Brazil breaks silence on Nicaraguan repression and calls for dialogue with the regime

President Lula at a public ceremony in Brasilia at the 2nd ADRIANO MACHADO (REUTERS)

Brazilian President Luis Inácio Lula da Silva was in the US capital on an official visit the day 222 Nicaraguan opponents were released from prison and exiled, unaware that they were being sent to Washington to meet with his counterpart Joe Biden. Since that day, the Lula government has been silent about this and about Daniel Ortega’s subsequent repressive measures against opponents. After Brazil failed to join the 55 countries that had joined a report denouncing crimes against humanity, Brazil broke its silence on Tuesday and proposed to the UN to “open a dialogue with the government of Nicaragua” to open, said the ambassador at the headquarters of this body. Geneva, Switzerland).

The forum chosen by Brazil to position itself for the Central American country was the United Nations Human Rights Council in Geneva. Ambassador Tovar Nunes took advantage of a meeting dedicated to Nicaragua to read the brief statement. In it, the Brazilian diplomat calls for a “constructive approach” that also includes a dialogue with Ortega “and all relevant actors”. Brazil also expresses concern over “reports of serious human rights violations and restrictions on democratic space, in particular summary executions, arbitrary arrests and torture”.

The executive branch led by Lula also offers to host Nicaraguan dissidents who have been declared stateless by President Ortega. It is a candidacy that Spain and the main Latin American governments have been anticipating in recent weeks.

Chile, led by President Gabriel Boric, was the first Latin American power to openly and harshly condemn the latest wave of repression.

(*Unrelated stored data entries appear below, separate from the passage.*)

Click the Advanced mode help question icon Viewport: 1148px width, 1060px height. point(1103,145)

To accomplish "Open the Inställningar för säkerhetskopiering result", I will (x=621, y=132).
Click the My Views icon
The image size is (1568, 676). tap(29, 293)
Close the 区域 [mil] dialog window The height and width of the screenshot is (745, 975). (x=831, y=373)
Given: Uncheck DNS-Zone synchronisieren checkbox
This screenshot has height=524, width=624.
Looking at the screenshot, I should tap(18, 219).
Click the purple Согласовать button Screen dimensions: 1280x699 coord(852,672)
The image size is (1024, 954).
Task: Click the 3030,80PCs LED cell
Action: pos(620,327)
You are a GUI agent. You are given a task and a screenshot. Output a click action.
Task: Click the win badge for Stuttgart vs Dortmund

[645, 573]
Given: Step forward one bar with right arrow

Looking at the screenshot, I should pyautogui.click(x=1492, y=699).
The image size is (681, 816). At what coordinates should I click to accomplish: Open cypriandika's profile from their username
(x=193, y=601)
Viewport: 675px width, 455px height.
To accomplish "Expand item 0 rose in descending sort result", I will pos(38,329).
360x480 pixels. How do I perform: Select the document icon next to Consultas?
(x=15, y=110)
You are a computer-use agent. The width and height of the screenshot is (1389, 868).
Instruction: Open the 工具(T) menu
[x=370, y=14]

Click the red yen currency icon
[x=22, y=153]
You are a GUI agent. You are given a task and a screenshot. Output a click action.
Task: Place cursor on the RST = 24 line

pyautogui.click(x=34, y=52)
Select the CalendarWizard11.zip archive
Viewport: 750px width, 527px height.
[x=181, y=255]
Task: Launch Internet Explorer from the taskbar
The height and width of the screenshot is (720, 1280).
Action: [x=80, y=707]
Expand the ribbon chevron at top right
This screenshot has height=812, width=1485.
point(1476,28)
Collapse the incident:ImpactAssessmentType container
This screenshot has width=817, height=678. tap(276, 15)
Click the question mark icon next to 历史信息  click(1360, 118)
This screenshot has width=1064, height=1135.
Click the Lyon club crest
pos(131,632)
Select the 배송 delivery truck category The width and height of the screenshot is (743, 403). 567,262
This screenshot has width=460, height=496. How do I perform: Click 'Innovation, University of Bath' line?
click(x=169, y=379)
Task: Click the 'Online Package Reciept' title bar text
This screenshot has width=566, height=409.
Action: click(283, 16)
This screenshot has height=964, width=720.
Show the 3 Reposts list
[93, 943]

As the days passed, Mexico and Colombia hardened their initial indifference. And Argentina opened its arms to the stateless two weeks ago. Meanwhile, Lula and his chancellor, Mauro Vieira, remained silent.

With this statement to the UN, Lula’s Brazil takes a stand, having distanced itself a few days ago from the statement condemning the regime and joining the report of a group of specialists accusing various Nicaraguan institutions of crimes against humanity, including President Ortega and his Vice President and wife Rosario Murillo. “Brazil believes that the path of dialogue should be taken and did not see this as an option in the texts it did not adhere to,” State Department sources said.

In introducing the report, lead expert Jan-Michel Simon compared the Nicaraguan regime to Nazism and said that “using the judicial system against political opponents as it happened in Nicaragua is exactly what the Nazi regime did.


Brazilian diplomacy seems determined to establish an independent profile that remains true to its traditional neutrality. Two Iranian naval ships docked in Rio de Janeiro these days, despite pressure from the United States. And in the war in Ukraine, the Latin American superpower has condemned the invasion but has refused to arm the Ukrainians to comply with sanctions and is seeking help from China and other countries to push through a negotiated settlement.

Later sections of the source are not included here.